Department of Pediatrics, Ludwig-Maximilians-University Munich, Lindwurmstrasse 2a, 80337 Munich, Germany.
Int J Pharm. 2010 May 5;390(1):84-8. doi: 10.1016/j.ijpharm.2009.10.010. Epub 2009 Oct 13.
The success of gene transfer in preclinical animal models and proof of principle clinical studies has made gene therapy an attractive concept for disease treatment. A variety of diseases affecting the lung are candidates for gene therapy. Delivery of genes to the lungs seems to be straightforward, because of the easy accessibility of epithelial cells via the airways. However, efficient delivery and expression of the therapeutic transgene at levels sufficient to result in phenotypic correction of the diseased state have proven elusive.
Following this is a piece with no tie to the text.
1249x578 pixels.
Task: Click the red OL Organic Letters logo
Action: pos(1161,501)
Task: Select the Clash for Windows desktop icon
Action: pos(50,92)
This review presents a brief summary about current status and future prospects in the development of viral and non-viral strategies for pulmonary gene therapy.
基因转移在临床前动物模型中的成功以及原理性临床研究证明,基因治疗是一种有吸引力的疾病治疗概念。许多影响肺部的疾病都适合基因治疗。由于上皮细胞可通过气道轻易接触,因此将基因递送至肺部似乎很简单。然而,高效地递送至肺部并表达治疗性转基因,使其达到足以纠正疾病表型的水平,这一目标一直难以实现。本文简要总结了用于肺部基因治疗的病毒和非病毒策略的最新进展和未来展望。